De ontdekking van antibiotica enkele decennia geleden leverde ons levensreddende middelen op in de strijd tegen infectieziektes. Dankzij de ongeëvenaarde effectiviteit waarmee ze bacteriën verdelgen, geloofden we jarenlang dat die strijd definitief gestreden was. Helaas is niets minder waar. Onder meer de opkomst van resistente bacteriën, die geen hinder ondervinden van het gebruikte antibioticum, tempert de aanvankelijke euforie. Hoewel de aanpak van antibioticumresistentie pas sinds kort op de beleidsagenda staat, doken de eerste problemen reeds op bij de start van het antibioticumtijdperk. Het fenomeen werd echter sterk in de hand gewerkt door het jarenlang overmatig gebruik en misbruik in de geneeskunde en de veehouderij. Het gevolg is een alarmerende opkomst van dodelijke ‘superbacteriën’ die we met geen enkel antibioticum kunnen bestrijden en die zich met een onvoorziene snelheid verspreiden. Door de afnemende werking van de bestaande medicatie beginnen we stilaan te beseffen dat banale infecties of simpele verwondingen opnieuw onze dood kunnen betekenen.
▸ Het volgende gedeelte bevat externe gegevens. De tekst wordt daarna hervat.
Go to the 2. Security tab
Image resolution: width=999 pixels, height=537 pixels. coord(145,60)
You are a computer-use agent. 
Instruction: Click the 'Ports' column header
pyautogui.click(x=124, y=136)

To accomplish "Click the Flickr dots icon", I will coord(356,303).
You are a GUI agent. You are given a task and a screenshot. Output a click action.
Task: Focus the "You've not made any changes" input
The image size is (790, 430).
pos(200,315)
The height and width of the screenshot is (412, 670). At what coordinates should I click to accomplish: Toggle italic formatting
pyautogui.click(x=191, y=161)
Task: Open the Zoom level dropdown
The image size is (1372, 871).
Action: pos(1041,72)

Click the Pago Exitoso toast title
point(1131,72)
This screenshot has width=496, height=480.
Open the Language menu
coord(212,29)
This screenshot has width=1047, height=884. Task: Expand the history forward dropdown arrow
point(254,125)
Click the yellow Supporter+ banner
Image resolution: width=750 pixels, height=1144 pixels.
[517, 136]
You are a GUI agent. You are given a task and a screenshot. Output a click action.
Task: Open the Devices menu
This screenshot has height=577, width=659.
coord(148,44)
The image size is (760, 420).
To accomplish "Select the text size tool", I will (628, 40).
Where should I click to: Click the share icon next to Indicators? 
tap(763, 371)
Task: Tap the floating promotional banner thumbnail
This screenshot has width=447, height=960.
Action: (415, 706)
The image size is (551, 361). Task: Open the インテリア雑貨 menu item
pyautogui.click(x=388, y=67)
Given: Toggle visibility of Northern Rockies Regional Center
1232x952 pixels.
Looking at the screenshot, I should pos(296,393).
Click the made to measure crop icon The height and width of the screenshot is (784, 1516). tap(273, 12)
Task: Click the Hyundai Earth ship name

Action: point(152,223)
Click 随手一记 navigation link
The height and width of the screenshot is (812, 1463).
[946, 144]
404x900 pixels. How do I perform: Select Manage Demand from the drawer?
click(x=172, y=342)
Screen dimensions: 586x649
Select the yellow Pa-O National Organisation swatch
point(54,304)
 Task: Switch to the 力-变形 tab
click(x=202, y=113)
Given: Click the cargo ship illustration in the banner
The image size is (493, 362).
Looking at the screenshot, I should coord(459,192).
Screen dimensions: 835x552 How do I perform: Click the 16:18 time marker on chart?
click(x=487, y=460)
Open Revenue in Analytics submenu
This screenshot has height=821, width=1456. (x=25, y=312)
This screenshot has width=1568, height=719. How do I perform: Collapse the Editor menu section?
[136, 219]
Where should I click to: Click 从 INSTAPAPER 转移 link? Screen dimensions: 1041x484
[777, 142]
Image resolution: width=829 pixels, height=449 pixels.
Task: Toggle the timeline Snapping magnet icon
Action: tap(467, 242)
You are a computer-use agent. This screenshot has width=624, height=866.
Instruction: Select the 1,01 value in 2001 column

Maar het gevaar schuilt ook in een andere hoek. Het vaak beperkte succes van antibioticumbehandelingen bij chronische infecties heeft immers ook een veel minder bekende oorzaak, die als ‘persistentie’ bestempeld wordt. Hoewel medicatie vaak wel werkzaam is tegenover het overgrote deel van een bacteriële populatie, is een heel klein percentage van zogenaamde ‘persistorcellen’ toch in staat om aan de werking te ontsnappen en zo een volledige uitroeiing van de populatie te vermijden. Dat doen ze door tijdens de behandeling in een soort overlevingsmodus te gaan: hun metabole activiteit daalt aanzienlijk en ze vermenigvuldigen zich niet langer, ten voordele van een sterke tolerantie tegenover tal van antibiotica. Na het stopzetten van de kuur ontwaakt die kleine fractie persistorcellen en vermenigvuldigen ze zich, met hernieuwde symptomen tot gevolg. En alsof dat nog niet zorgwekkend genoeg is, toonde recent onderzoek aan dat frequente antibioticumbehandelingen het aantal persistorcellen in een bacteriële populatie kunnen doen toenemen.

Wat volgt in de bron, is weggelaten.